> _Problem description_
For this exercise, transcribe all the records below exactly.

● ● ● ●

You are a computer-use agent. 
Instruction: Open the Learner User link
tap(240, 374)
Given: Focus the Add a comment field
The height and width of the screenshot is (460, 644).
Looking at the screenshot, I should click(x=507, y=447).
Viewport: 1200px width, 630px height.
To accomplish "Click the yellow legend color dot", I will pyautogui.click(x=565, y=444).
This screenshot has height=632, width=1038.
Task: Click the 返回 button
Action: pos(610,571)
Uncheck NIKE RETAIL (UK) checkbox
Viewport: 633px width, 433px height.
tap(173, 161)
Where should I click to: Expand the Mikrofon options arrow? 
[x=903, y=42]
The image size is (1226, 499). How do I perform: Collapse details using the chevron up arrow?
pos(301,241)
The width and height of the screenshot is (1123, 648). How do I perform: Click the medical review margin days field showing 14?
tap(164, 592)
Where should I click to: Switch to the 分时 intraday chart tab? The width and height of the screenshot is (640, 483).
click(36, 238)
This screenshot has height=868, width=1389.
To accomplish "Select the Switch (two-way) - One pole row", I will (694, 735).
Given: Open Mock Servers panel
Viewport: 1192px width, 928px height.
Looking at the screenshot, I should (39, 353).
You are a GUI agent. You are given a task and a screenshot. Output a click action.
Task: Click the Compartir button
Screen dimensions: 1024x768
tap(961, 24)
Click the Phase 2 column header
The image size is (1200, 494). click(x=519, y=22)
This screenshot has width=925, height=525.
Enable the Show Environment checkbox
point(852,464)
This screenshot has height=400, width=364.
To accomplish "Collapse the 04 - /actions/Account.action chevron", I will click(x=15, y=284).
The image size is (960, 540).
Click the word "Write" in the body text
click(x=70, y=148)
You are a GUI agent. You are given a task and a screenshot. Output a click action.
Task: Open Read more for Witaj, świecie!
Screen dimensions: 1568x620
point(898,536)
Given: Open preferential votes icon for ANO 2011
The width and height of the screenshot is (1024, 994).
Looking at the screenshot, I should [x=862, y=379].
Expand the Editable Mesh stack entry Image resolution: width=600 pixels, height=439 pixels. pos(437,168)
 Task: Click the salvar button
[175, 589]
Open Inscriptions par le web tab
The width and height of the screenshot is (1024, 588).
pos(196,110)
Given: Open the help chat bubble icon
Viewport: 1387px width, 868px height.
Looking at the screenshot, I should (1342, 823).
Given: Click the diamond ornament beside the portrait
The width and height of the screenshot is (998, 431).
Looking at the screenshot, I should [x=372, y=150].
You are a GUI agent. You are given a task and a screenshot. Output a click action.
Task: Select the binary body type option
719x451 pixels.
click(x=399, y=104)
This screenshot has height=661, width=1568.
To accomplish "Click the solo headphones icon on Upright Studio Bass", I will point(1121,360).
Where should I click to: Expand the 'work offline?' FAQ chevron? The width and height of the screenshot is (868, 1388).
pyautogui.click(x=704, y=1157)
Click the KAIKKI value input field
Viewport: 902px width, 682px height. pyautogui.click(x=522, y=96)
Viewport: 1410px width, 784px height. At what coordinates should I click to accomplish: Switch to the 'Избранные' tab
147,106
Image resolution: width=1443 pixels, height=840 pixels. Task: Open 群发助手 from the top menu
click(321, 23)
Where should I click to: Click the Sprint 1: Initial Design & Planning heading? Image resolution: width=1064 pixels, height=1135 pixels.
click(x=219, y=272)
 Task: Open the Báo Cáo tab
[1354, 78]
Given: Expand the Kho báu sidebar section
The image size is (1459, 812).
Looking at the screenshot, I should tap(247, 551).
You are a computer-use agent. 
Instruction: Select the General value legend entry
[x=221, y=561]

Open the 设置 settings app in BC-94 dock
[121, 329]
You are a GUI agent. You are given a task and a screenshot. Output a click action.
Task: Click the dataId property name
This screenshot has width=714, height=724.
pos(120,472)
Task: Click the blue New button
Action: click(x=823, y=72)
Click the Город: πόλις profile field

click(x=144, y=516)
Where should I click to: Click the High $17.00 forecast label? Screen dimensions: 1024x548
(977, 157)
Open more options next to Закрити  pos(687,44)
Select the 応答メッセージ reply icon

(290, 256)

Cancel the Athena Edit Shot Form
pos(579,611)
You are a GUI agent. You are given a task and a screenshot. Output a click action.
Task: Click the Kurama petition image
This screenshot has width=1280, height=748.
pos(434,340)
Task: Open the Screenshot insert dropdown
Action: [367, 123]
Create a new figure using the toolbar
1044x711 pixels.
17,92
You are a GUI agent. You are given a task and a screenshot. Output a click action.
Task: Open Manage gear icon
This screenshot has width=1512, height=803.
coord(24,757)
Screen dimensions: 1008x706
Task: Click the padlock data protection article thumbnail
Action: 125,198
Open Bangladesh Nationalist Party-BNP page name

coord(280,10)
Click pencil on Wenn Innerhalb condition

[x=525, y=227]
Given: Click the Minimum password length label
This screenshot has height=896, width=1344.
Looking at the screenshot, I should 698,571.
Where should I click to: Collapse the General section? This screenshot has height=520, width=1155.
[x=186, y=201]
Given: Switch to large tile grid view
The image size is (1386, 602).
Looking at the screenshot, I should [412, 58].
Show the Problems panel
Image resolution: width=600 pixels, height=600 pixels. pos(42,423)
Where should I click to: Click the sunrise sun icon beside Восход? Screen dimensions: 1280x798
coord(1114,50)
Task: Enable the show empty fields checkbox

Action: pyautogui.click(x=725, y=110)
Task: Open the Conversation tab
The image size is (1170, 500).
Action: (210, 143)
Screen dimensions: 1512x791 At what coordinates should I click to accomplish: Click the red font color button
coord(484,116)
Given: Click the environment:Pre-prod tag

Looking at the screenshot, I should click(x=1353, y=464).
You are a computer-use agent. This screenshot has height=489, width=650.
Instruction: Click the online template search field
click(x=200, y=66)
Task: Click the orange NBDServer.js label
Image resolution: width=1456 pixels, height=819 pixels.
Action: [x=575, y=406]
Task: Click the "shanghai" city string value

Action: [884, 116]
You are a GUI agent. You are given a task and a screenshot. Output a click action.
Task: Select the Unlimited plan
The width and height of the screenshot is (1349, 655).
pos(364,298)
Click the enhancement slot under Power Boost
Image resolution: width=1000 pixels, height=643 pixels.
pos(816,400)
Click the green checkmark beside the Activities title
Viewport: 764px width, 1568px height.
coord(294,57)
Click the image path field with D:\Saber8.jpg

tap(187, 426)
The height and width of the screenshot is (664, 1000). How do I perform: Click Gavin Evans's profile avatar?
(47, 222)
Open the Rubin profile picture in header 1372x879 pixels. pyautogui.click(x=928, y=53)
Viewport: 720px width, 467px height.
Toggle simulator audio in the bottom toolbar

● ● ● ●

> _Exercise result_
You are a computer-use agent. 
Instruction: Open the Learner User link
tap(240, 374)
Given: Focus the Add a comment field
The height and width of the screenshot is (460, 644).
Looking at the screenshot, I should click(x=507, y=447).
Viewport: 1200px width, 630px height.
To accomplish "Click the yellow legend color dot", I will pyautogui.click(x=565, y=444).
This screenshot has height=632, width=1038.
Task: Click the 返回 button
Action: pos(610,571)
Uncheck NIKE RETAIL (UK) checkbox
Viewport: 633px width, 433px height.
tap(173, 161)
Where should I click to: Expand the Mikrofon options arrow? 
[x=903, y=42]
The image size is (1226, 499). How do I perform: Collapse details using the chevron up arrow?
pos(301,241)
The width and height of the screenshot is (1123, 648). How do I perform: Click the medical review margin days field showing 14?
tap(164, 592)
Where should I click to: Switch to the 分时 intraday chart tab? The width and height of the screenshot is (640, 483).
click(36, 238)
This screenshot has height=868, width=1389.
To accomplish "Select the Switch (two-way) - One pole row", I will (694, 735).
Given: Open Mock Servers panel
Viewport: 1192px width, 928px height.
Looking at the screenshot, I should (39, 353).
You are a GUI agent. You are given a task and a screenshot. Output a click action.
Task: Click the Compartir button
Screen dimensions: 1024x768
tap(961, 24)
Click the Phase 2 column header
The image size is (1200, 494). click(x=519, y=22)
This screenshot has width=925, height=525.
Enable the Show Environment checkbox
point(852,464)
This screenshot has height=400, width=364.
To accomplish "Collapse the 04 - /actions/Account.action chevron", I will click(x=15, y=284).
The image size is (960, 540).
Click the word "Write" in the body text
click(x=70, y=148)
You are a GUI agent. You are given a task and a screenshot. Output a click action.
Task: Open Read more for Witaj, świecie!
Screen dimensions: 1568x620
point(898,536)
Given: Open preferential votes icon for ANO 2011
The width and height of the screenshot is (1024, 994).
Looking at the screenshot, I should [x=862, y=379].
Expand the Editable Mesh stack entry Image resolution: width=600 pixels, height=439 pixels. pos(437,168)
 Task: Click the salvar button
[175, 589]
Open Inscriptions par le web tab
The width and height of the screenshot is (1024, 588).
pos(196,110)
Given: Open the help chat bubble icon
Viewport: 1387px width, 868px height.
Looking at the screenshot, I should (1342, 823).
Given: Click the diamond ornament beside the portrait
The width and height of the screenshot is (998, 431).
Looking at the screenshot, I should [x=372, y=150].
You are a GUI agent. You are given a task and a screenshot. Output a click action.
Task: Select the binary body type option
719x451 pixels.
click(x=399, y=104)
This screenshot has height=661, width=1568.
To accomplish "Click the solo headphones icon on Upright Studio Bass", I will point(1121,360).
Where should I click to: Expand the 'work offline?' FAQ chevron? The width and height of the screenshot is (868, 1388).
pyautogui.click(x=704, y=1157)
Click the KAIKKI value input field
Viewport: 902px width, 682px height. pyautogui.click(x=522, y=96)
Viewport: 1410px width, 784px height. At what coordinates should I click to accomplish: Switch to the 'Избранные' tab
147,106
Image resolution: width=1443 pixels, height=840 pixels. Task: Open 群发助手 from the top menu
click(321, 23)
Where should I click to: Click the Sprint 1: Initial Design & Planning heading? Image resolution: width=1064 pixels, height=1135 pixels.
click(x=219, y=272)
 Task: Open the Báo Cáo tab
[1354, 78]
Given: Expand the Kho báu sidebar section
The image size is (1459, 812).
Looking at the screenshot, I should tap(247, 551).
You are a computer-use agent. 
Instruction: Select the General value legend entry
[x=221, y=561]

Open the 设置 settings app in BC-94 dock
[121, 329]
You are a GUI agent. You are given a task and a screenshot. Output a click action.
Task: Click the dataId property name
This screenshot has width=714, height=724.
pos(120,472)
Task: Click the blue New button
Action: click(x=823, y=72)
Click the Город: πόλις profile field

click(x=144, y=516)
Where should I click to: Click the High $17.00 forecast label? Screen dimensions: 1024x548
(977, 157)
Open more options next to Закрити  pos(687,44)
Select the 応答メッセージ reply icon

(290, 256)

Cancel the Athena Edit Shot Form
pos(579,611)
You are a GUI agent. You are given a task and a screenshot. Output a click action.
Task: Click the Kurama petition image
This screenshot has width=1280, height=748.
pos(434,340)
Task: Open the Screenshot insert dropdown
Action: [367, 123]
Create a new figure using the toolbar
1044x711 pixels.
17,92
You are a GUI agent. You are given a task and a screenshot. Output a click action.
Task: Open Manage gear icon
This screenshot has width=1512, height=803.
coord(24,757)
Screen dimensions: 1008x706
Task: Click the padlock data protection article thumbnail
Action: 125,198
Open Bangladesh Nationalist Party-BNP page name

coord(280,10)
Click pencil on Wenn Innerhalb condition

[x=525, y=227]
Given: Click the Minimum password length label
This screenshot has height=896, width=1344.
Looking at the screenshot, I should 698,571.
Where should I click to: Collapse the General section? This screenshot has height=520, width=1155.
[x=186, y=201]
Given: Switch to large tile grid view
The image size is (1386, 602).
Looking at the screenshot, I should [412, 58].
Show the Problems panel
Image resolution: width=600 pixels, height=600 pixels. pos(42,423)
Where should I click to: Click the sunrise sun icon beside Восход? Screen dimensions: 1280x798
coord(1114,50)
Task: Enable the show empty fields checkbox

Action: pyautogui.click(x=725, y=110)
Task: Open the Conversation tab
The image size is (1170, 500).
Action: (210, 143)
Screen dimensions: 1512x791 At what coordinates should I click to accomplish: Click the red font color button
coord(484,116)
Given: Click the environment:Pre-prod tag

Looking at the screenshot, I should click(x=1353, y=464).
You are a computer-use agent. This screenshot has height=489, width=650.
Instruction: Click the online template search field
click(x=200, y=66)
Task: Click the orange NBDServer.js label
Image resolution: width=1456 pixels, height=819 pixels.
Action: [x=575, y=406]
Task: Click the "shanghai" city string value

Action: [884, 116]
You are a GUI agent. You are given a task and a screenshot. Output a click action.
Task: Select the Unlimited plan
The width and height of the screenshot is (1349, 655).
pos(364,298)
Click the enhancement slot under Power Boost
Image resolution: width=1000 pixels, height=643 pixels.
pos(816,400)
Click the green checkmark beside the Activities title
Viewport: 764px width, 1568px height.
coord(294,57)
Click the image path field with D:\Saber8.jpg

tap(187, 426)
The height and width of the screenshot is (664, 1000). How do I perform: Click Gavin Evans's profile avatar?
(47, 222)
Open the Rubin profile picture in header 1372x879 pixels. pyautogui.click(x=928, y=53)
Viewport: 720px width, 467px height.
Toggle simulator audio in the bottom toolbar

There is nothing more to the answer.